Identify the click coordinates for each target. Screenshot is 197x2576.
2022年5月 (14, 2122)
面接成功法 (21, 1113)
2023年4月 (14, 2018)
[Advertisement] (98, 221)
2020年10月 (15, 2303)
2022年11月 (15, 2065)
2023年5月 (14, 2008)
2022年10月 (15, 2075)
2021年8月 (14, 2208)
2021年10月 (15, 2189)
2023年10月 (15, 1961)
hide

==================================================

Output the listing above without altering a single character.

Identify the click coordinates for each target. Screenshot is 197x2576.
2022年5月 (14, 2122)
面接成功法 (21, 1113)
2023年4月 (14, 2018)
[Advertisement] (98, 221)
2020年10月 (15, 2303)
2022年11月 (15, 2065)
2023年5月 (14, 2008)
2022年10月 (15, 2075)
2021年8月 (14, 2208)
2021年10月 (15, 2189)
2023年10月 (15, 1961)
hide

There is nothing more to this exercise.